At his first town hall meeting in Derry, N.H., Donald Trump embraced vocal supporters as "my people," with calls, cheers and claps frequently interrupting the presidential hopeful's remarks.
Interestingly, Donald Trump's "people" are no homogeneous crowd splintered disproportionately from one group or another. The supporters of the billionaire businessman reflect a common trait of the engaged voting public: naked anger born from broken or contrived political promises.
Having garnered double-digit leads in polls in electoral powerhouse states, Trump has caused a lot of frustration, consternation and simple panic among Republicans on a national level, where the focus of raising billions of dollars is to win elections that affect both Washington, D.C.'s Capitol Hill and legislative chambers across the country.
According to the $10,000-$15,000 per month consultants, a political animal such as Trump should only exist in fiction and in the minds of extreme ideologues. Yet, those same consultants live and thrive in the same D.C. Beltway as the incumbents who are desperate to understand The Donald's continued appeal. And his success should be noted by more than just those on the right side of the political aisle.
The truth is simply that Trump is the personification of all frustrations, criticisms and ill-will that have accumulated over the last decade of political promises made with soaring rhetoric on the campaign trail to persuade swaths of voters. Whether to provide legal immigration and enforce the laws to protect citizens' rights; to reduce the malignant spending of government; to repeal and replace Obamacare or to protect America from terrorist attacks on our own soil, promises are now seen as broken commitments.
Remember February 2009. A group sprang out of the disgust with the billion-dollar bailouts to rescue companies which dangerously risked capital through bad decisions in mortgages and propped up the Detroit auto industry. The tea party was born from distrust and disgust in the mismatched words and deeds of "fiscally conservative Republicans" who refused to block much of the redistribution of wealth in the 2007-2010 window of financial chaos.
Donald Trump is the perfect form to confuse and deflect many who object to his meteoric rise. Trump has proven to be neither Republican nor Democratic in his partisanship. He's willing to change stances on an issue depending on the deal at hand. Trump has no fear of the electorate because he really doesn't need it — in his words, "I'm rich!" Finally, while the angry activists of late have burned down city blocks in "civil" protest, Donald Trump will scorch opponents to a brittle crisp by exposing their politically correct cowardice and their failures across the years of political promises.

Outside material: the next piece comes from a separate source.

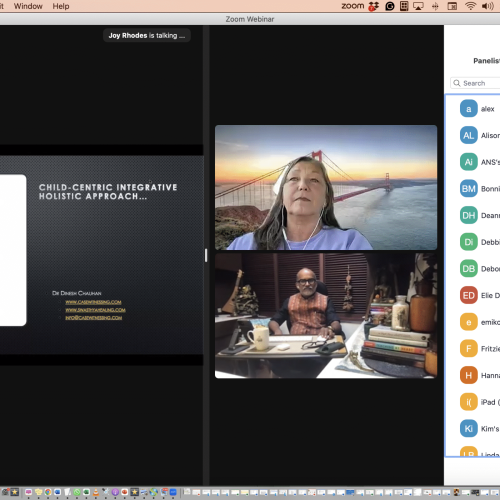Viewport: 500px width, 500px height.
Task: Open the Help menu
Action: pos(61,6)
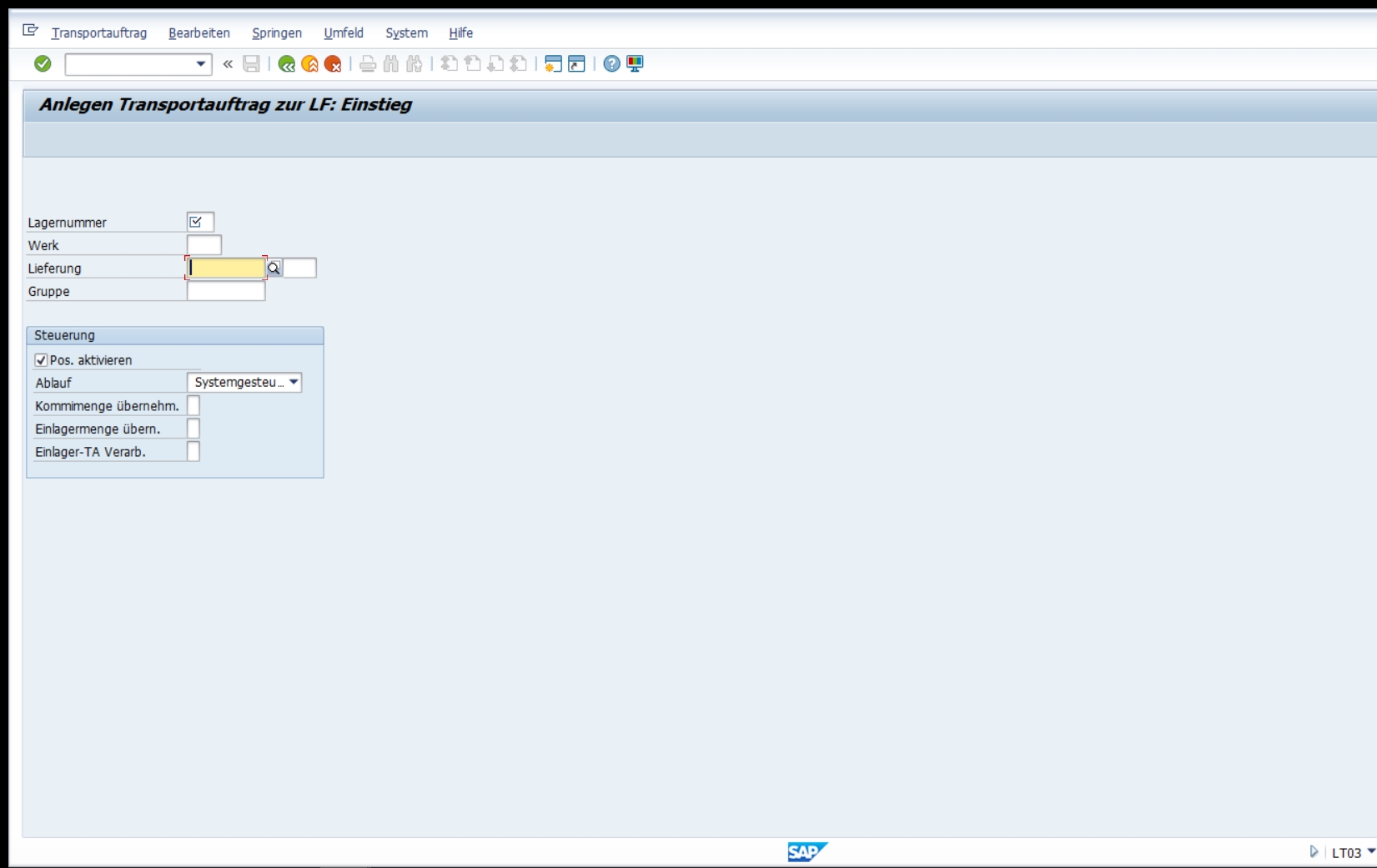Enable the Kommimenge übernehm. checkbox

coord(193,405)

It's next to impossible for a traditional candidate to shame a guy who doesn't pretend — for votes or money. While traditional candidates implement a strategy of appealing to the base during a primary, then moving to the political center during a general campaign, Trump has one direction and one gear — forward and full-blast.
Instead of having different messages tailored for the Chamber of Commerce crowd and the back-porch crowd, Donald Trump tells stories and speaks in the generalities of returning America to greatness — no bifurcated messaging (but no specifics either).
Pay attention. The success of Donald Trump, and even the Left's Bernie Sanders, is spawned from the rejection of good-old politics where words have less value than a flea-market trinket. It's time for a new normal in politics.
Robin Smith, a former chairwoman of the Tennessee Republican Party, is owner of Rivers Edge Alliance.